» Source passage:
○ ○ ○ ○ ○

Have a healthy, happy, and creative new year!
Happy New Year, Debbie! Indeed, Auld Lang Syne.
Meeting 4 out of 7 goals is still a fair amount in my book. FWIW creating a box set is good, actionable goal and can pay some great marketing dividends.
Going into 2025 my goals are:
1. Finish Fine Me Deadly and publish it by mid-year.
2. Produce another novel this year.
3. Begin biweekly blogging on my own website, alternating weeks with my TKZ posts.
4. Undertake an overdue study and practice of sentence-level writing craft, to help improve and make my description and narrative more engaging. I have this goal every year, and every year I end up focusing on a different aspect of fiction craft.
5. Level up my mailing list—grow it, engage it more.
Happy New Year, Dale!
Thanks for the encouragement about box sets.
Two novels in one year is ambitious but you’ll do it. Your other goals are SMART, as Terry mentioned above.
The education never ends, does it? That’s why writing is always interesting and challenging.
Happy New Year, Debbie, and thanks for sharing the info about Auld Lang Syne.
I had 25 writing goals for 2024. (My first goal for 2025 is to cut down on the number of goals! ) I met some of them, some if missed, other things happened that weren’t even on the list.
In 2025, I’ll be concentrating on the second book in the Lady Pilot-in-Command series, continuing to do monthly interviews on my blog, go to at least one writing conference, and become a part of at least one middle grade author group. Oh yeah, and do a better job of marketing. Whew.
HNY, Kay! Wow, 25 goals??? I’m in awe.
As you say, goals can change. Unexpected opportunities come up that are worth pursuing more than your original list.
Knowing you, my friend, next December you’ll report back with every item checked off…except maybe marketing! 😉
I am not generally a new year’s resolution person. I am a check list person though.

○ ○ ○ ○ ○

Entries for locating words and elements

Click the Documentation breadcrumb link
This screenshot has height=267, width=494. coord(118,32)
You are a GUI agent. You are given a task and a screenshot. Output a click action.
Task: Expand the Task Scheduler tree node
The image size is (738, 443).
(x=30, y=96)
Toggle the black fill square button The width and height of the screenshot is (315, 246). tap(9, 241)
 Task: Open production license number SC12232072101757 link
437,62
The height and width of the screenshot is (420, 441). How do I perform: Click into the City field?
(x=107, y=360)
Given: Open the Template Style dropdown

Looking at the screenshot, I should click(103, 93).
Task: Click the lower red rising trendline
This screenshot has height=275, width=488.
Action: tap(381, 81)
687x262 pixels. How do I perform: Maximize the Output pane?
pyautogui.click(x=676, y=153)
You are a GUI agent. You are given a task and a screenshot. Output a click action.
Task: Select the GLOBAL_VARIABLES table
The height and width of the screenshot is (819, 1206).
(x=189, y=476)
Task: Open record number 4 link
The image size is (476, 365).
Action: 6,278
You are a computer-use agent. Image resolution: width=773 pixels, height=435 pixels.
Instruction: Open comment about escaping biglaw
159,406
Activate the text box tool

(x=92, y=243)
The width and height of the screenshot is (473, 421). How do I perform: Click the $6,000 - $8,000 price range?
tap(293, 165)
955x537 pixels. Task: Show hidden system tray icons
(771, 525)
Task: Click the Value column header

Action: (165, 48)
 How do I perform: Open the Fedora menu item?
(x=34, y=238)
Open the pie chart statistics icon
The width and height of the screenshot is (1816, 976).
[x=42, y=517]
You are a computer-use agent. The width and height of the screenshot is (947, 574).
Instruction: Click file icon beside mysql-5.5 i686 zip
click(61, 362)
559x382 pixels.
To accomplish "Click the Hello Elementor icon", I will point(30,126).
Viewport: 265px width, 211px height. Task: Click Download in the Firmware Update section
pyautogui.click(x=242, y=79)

○ ○ ○ ○ ○

» Goals:
1) Copy the records exactly, beginning at the line containing "The height and width of the screenshot is (420, 441)." and continuing through the line containing "Action: 6,278", with both of those lines included.
2) Write what follows next in the comment thread about new year writing goals, picking up after its final sentence.

» Answers for the exercise:
1)
The height and width of the screenshot is (420, 441). How do I perform: Click into the City field?
(x=107, y=360)
Given: Open the Template Style dropdown

Looking at the screenshot, I should click(103, 93).
Task: Click the lower red rising trendline
This screenshot has height=275, width=488.
Action: tap(381, 81)
687x262 pixels. How do I perform: Maximize the Output pane?
pyautogui.click(x=676, y=153)
You are a GUI agent. You are given a task and a screenshot. Output a click action.
Task: Select the GLOBAL_VARIABLES table
The height and width of the screenshot is (819, 1206).
(x=189, y=476)
Task: Open record number 4 link
The image size is (476, 365).
Action: 6,278

2)
In November, my goals were radically changed when my wife of 35 years died of a heart attack. Now my goals are to take care of my children and set up keeping a roof over their heads. It has been an adventure. Nothing like a cold jolt of reality to focus your life.
I have told a few stories from my pizza delivering. It has been adventure and half of my life. Along the way various people have said I should write them down. I started about a decade ago. I had 20,000 words down when the site I was using for editing up and died and took my work with it. My backup wasn’t as good as I thought. Embarrassing for an IT guy. GOAL 2025: Finish that book. GOAL 2025: Retire from the pizza biz. My knees say it is time to stop.
See you all here in 365.
To show my age. Same bat time, same bat chanel.
Oh, Alan, I’m so sorry about your wife. What a blow. Hugs to you and your family.
Hope you find comfort in finishing your pizza diaries. You’ve shared a few stories here at TKZ and they’re terrific. By the time your wife’s Yahrzeit occurs next November, may your book be complete and serve to honor her memory.
So sorry to hear about your wife, Alan. Best wishes for finishing that book in 2025. I’m looking forward to reading it.
Very sorry to hear about your wife’s death, Alan.
Here’s hoping you finish that book next year—I’d love to read it.
Sorry, Alan. May the new year bring peace and consolation and many pleasant memories. May your writing shine a light for all of us.
So sorry, Alan!
Best wishes to you & your family as you draw together & navigate 2025.
💕
Alan, my sincerest condolences in your loss.
I made some of my goals — published my 8th Angela Richman mystery, A SCARLET DEATH, and finished the first book in a new series, SEX AND DEATH ON THE BEACH. That mystery is set in Florida. I wanted to write again about my adopted state. Both books are with my London publisher, Severn House. I also wrote a short story for a Crippen & Landrue anthology.
Two major failures: more promotion on Facebook, more use of Bluesky. I hope to do better next year.
Loved the history of Auld Lang Syne and Rod Stewart singing it.
Thanks to the TKZ readers and bloggers. I learn so much from you.
Way to go, Elaine! Year in, year out, you’ve steadily turned out great books in several series. Exciting to hear you have a new one coming out. Florida is fertile ground for crime novels.
HNY!
Hey, Debbie! Thanks for this. I am also making myself do more promo stuff in the new year. You’ve been great this year and I hope to make you proud in 2025…
Tracey, great to hear you! It’s a joy to keep in touch with a First Page Critique veteran who perseveres as you’ve done.
Happy New Year and best wishes for successful promotion in 2025 of your acting, music, and writing!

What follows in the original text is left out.